Survival Analysis To understand the prognosis of cancer patients, we can plot Kaplan-Meier survival curves to visualize the differences in survival rates based on gene expression levels.
library(survival)
# Binning AURKA expression into high and low groups
aurka_group <- ifelse(aurka > median(aurka), "High", "Low")
# Create a survival object
surv_obj <- Surv(time = metabric_disc_clin_df$T, event = metabric_disc_clin_df$censored)
# Kaplan-Meier survival curves
km_fit <- survfit(surv_obj ~ aurka_group, data = metabric_disc_clin_df)
plot(km_fit, col = c("red", "green"), xlab = "Time (days)", ylab = "Survival Probability", main = "Kaplan-Meier Curves by AURKA Expression")
Exploring Additional Clinical Variables We can extend our analysis by exploring additional clinical variables, such as the number of positive lymph nodes, which is a known prognostic indicator in breast cancer.
# Scatter plot of lymph nodes vs. time to death
plot(metabric_disc_clin_df$T ~ metabric_disc_clin_df$lymph_nodes_positive, xlab = "Positive Lymph Nodes", ylab = "Time to Death")
abline(lm(metabric_disc_clin_df$T ~ metabric_disc_clin_df$lymph_nodes_positive), col = "purple")
Multivariate Analysis To understand the combined effects of multiple variables, we can build a multivariate model.

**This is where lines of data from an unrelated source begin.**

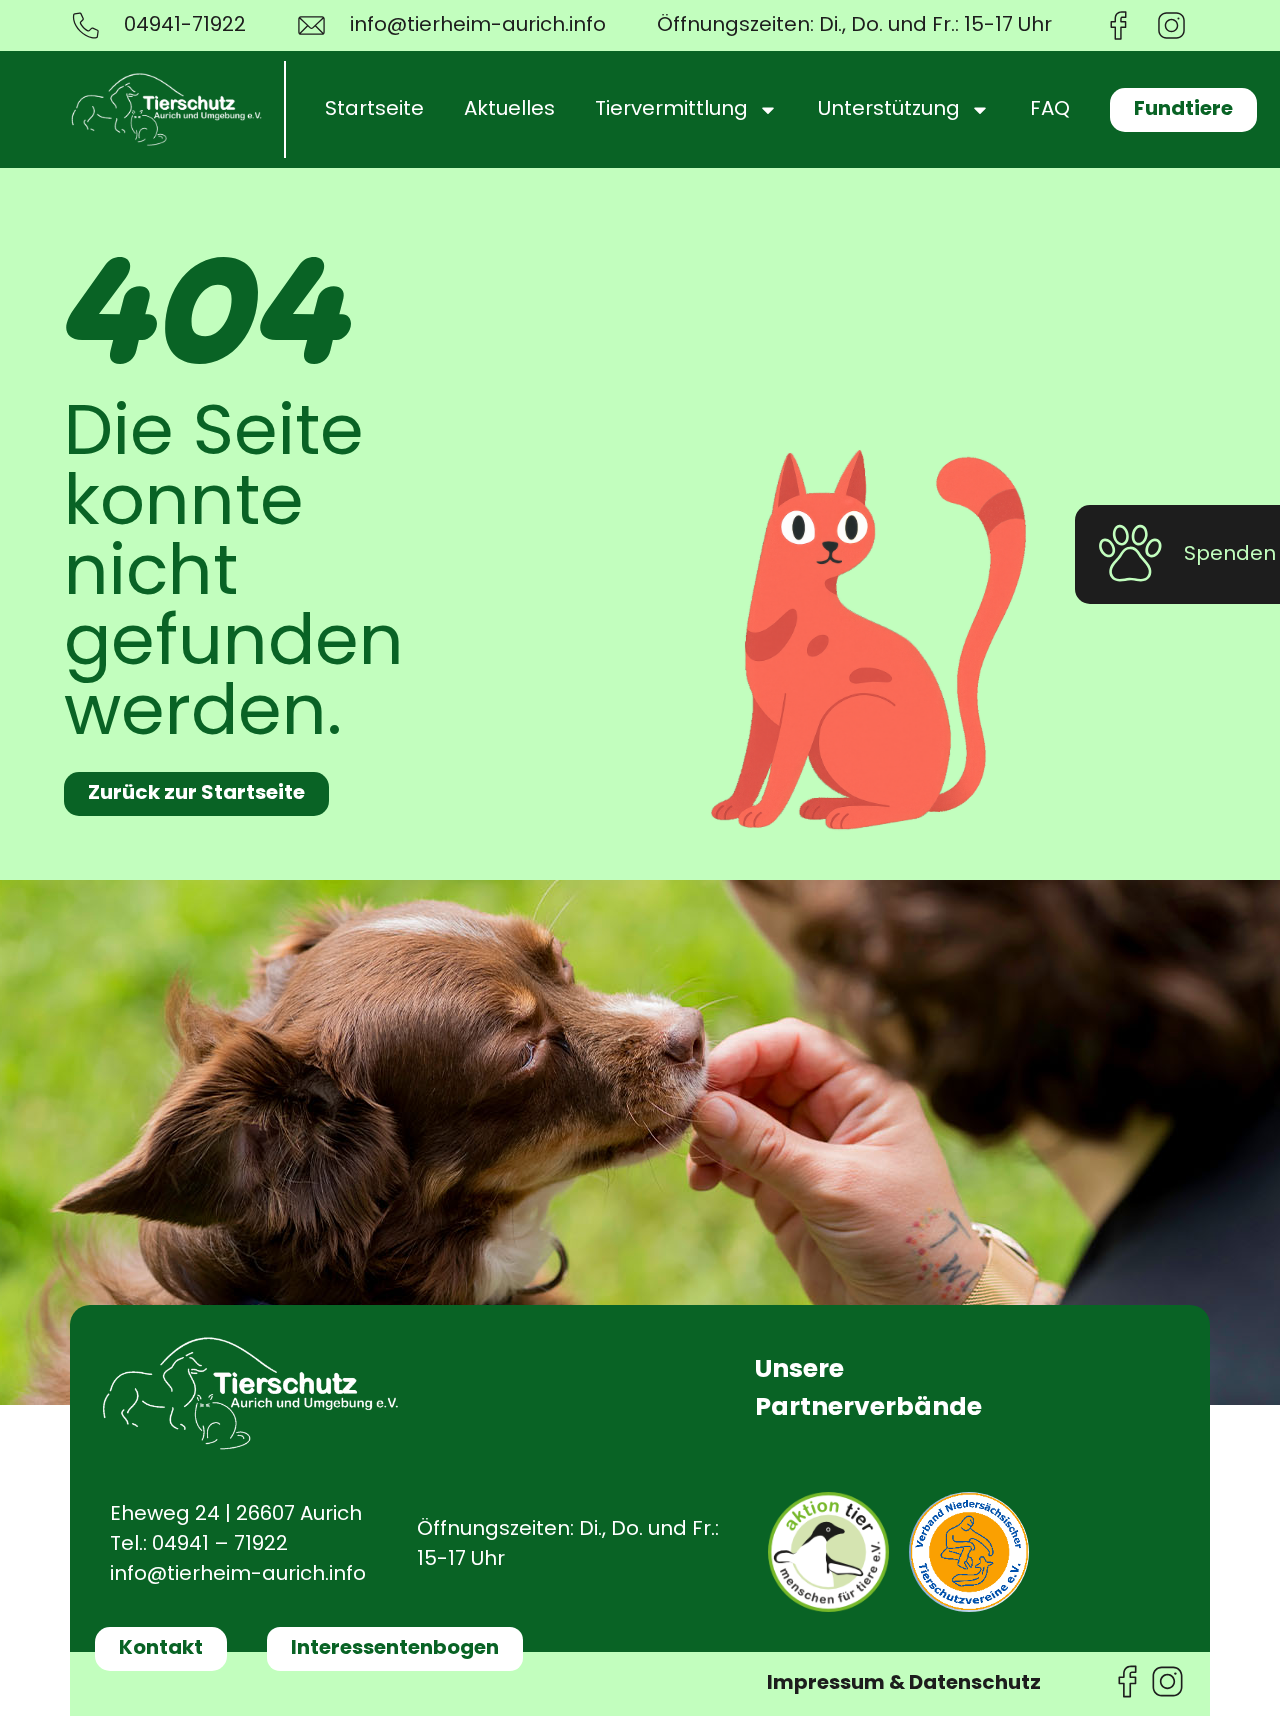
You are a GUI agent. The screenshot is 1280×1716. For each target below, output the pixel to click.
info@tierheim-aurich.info (238, 1575)
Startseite (374, 110)
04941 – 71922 (220, 1545)
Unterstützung (889, 110)
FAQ (1050, 110)
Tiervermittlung (671, 110)
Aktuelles (509, 110)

This model includes gene expression and clinical data to predict survival outcomes.
# Multivariate linear model including AURKA and lymph nodes
multivar_model <- lm(metabric_disc_clin_df$T ~ aurka + metabric_disc_clin_df$lymph_nodes_positive)
summary(multivar_model)
##
## Call:
## lm(formula = metabric_disc_clin_df$T ~ aurka + metabric_disc_clin_df$lymph_nodes_positive)
##
## Residuals:
## Min 1Q Median 3Q Max
## -3256.3 -1358.2 -123.3 1367.5 5353.5
##
## Coefficients:
## Estimate Std. Error t value Pr(>|t|)
## (Intercept) 4126.65 489.51 8.430 < 2e-16
## aurka -134.78 63.51 -2.122 0.0341
## metabric_disc_clin_df$lymph_nodes_positive -120.12 14.79 -8.122 1.36e-15
##
## (Intercept) ***
## aurka *
## metabric_disc_clin_df$lymph_nodes_positive ***
## ---
## Signif. codes: 0 '***' 0.001 '**' 0.01 '*' 0.05 '.' 0.1 ' ' 1
##
## Residual standard error: 1678 on 992 degrees of freedom
## (2 observations deleted due to missingness)
## Multiple R-squared: 0.07059, Adjusted R-squared: 0.06872
## F-statistic: 37.67 on 2 and 992 DF, p-value: < 2.2e-16
The regression analysis shows that both AURKA expression and the number of positive lymph nodes are significant predictors of survival time. Specifically, an increase in the number of positive lymph nodes is strongly associated with a decrease in survival time, indicating worse prognosis.